La Iglesia ha tenido siempre una tendencia a absolutizar las mediaciones que le han servido en determinado momento y a llevarlas como indispensables a otros contextos. Además de este ejemplo clásico que comentamos, hay muchísimas otras cosas que siendo sólo mediación se quieren perpetuar como esenciales y sin las cuales algunos llegan a decir que no se pueda dar genuinamente la Iglesia y por esta razón se persiste en imponerlas a toda costa allí donde se hace presente la misión.

No falta quien insiste, en los ambientes de misión, en las esquinas de ninguna parte donde nos encontramos los misioneros, en las ciudades o en los desiertos, a que llevemos estas mediaciones hechas absoluto tal y como han sido y están en las comunidades que nos enviaron a anunciar el Evangelio:  así vemos al que dice que la sotana, un traje civil que adoptaron los clérigos hace apenas unos siglos, tiene “poder sacramental” para ocasionar conversiones y alejar el maligno; que el latín es la lengua de Dios y que la misa y los ritos son lo que son si dichos en ella; que sólo lo masculino puede acceder a lo sagrado y que lo femenino es abominación para Dios; que sólo campanas de bronce pueden llamar a la oración y a la misa y que otros modos de convocar carecen de piedad y reverencia; que la misa de tambores y guitarra es puro folklore que se lleva el diablo  y que sin órgano tubular no es posible unción; que si usamos un libro electrónico en vez de los misales tipo Gutenberg estamos maltratando la misa; que sin la mismísimas  pinturas del Jesús de la misericordia y de María Auxiliadora ya falta fe genuina; que la semana santa sin la procesión de palos y la de la soledad ya es otra cosa ajena al misterio pascual; que Cristo tiene que ser representado con cabellos claros y ojos azules y que un Jesús de color oscuro nada tiene de divino; que el rosario contado con los dedos no vale y que ojalá la camándula sea de rosas para ganarse todas las indulgencias; que una parroquia sin rosario de aurora y sin la novena del niño Jesús es  sólo estación de servicio…. En este orden de cosas, y para poner un último ejemplo, no faltan los que dicen que la Suma Teológica de Santo Tomás, ya de ocho siglos atrás, es del todo insuperable y que sus enseñanzas son perennes, como si el ideal del pensamiento estuviera en el pasado y como si caminar fuera sinónimo de devolverse.
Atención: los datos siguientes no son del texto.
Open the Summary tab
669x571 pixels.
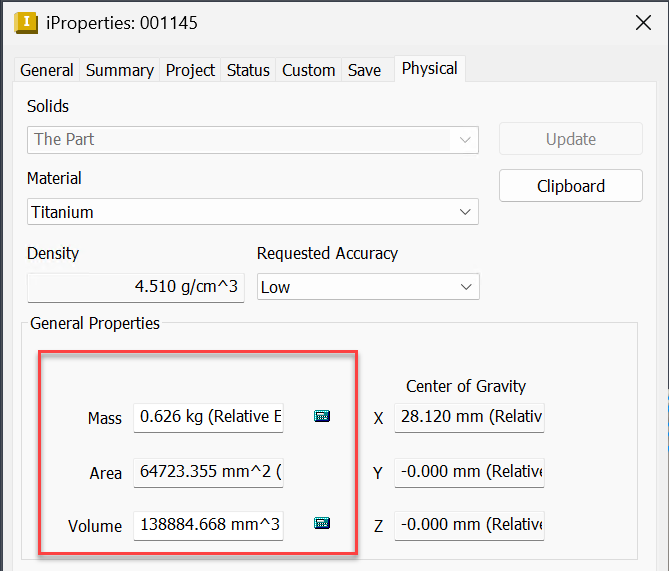tap(119, 70)
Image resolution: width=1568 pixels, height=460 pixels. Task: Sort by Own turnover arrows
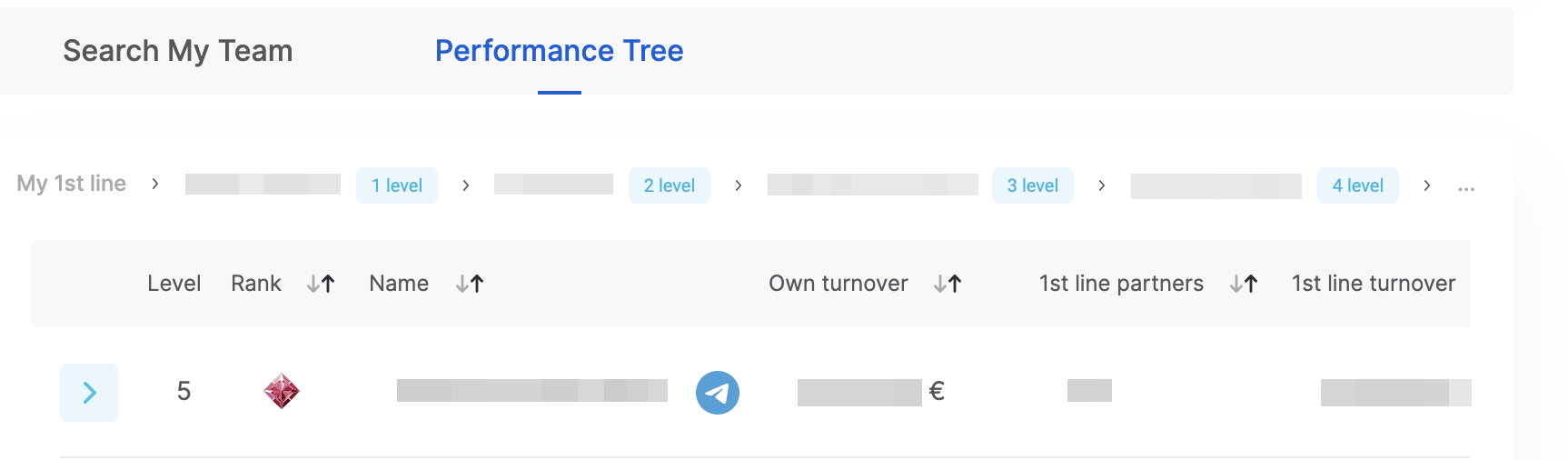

Así pues, volviendo a Jerónimo, digamos que la traducción de los Setenta y sus versiones al latín, y todo lo que hemos enumerado y muchas cosas más, son sólo mediaciones culturales y pasan; la fe que se deja mediar es la que permanece y siendo la misma está lista para la novedad de cada espacio y tiempo.  Estos absurdos, cosas que metemos en cánones, porque nos encanta canonizar; cosas que dejamos intactas, porque nos encantan los museos; cosas que tenemos por sagradas mientas olvidamos que la vida toda es sagrada… estos absurdos, obstruyen todo diálogo con las culturas, les hacen mucho ruido y las dejan sordas para que puedan escuchar la Buena Noticia.   Tenemos el peligro de confundir la Iglesia con Medusa, esa mujer de la mitología que convertía en piedra lo que veía:  la mirada de la Iglesia no puede petrificar los medios que ha usado y usa para evangelizar, por grandes y geniales que sean y hayan sido; la mirada de la Iglesia, cualesquiera sean las coordenadas en que la ponga la misión, ha de sintonizar con la inspiración de las culturas y ser capaz de encontrar el reino de Dios que se esconde en todo aquí y ahora.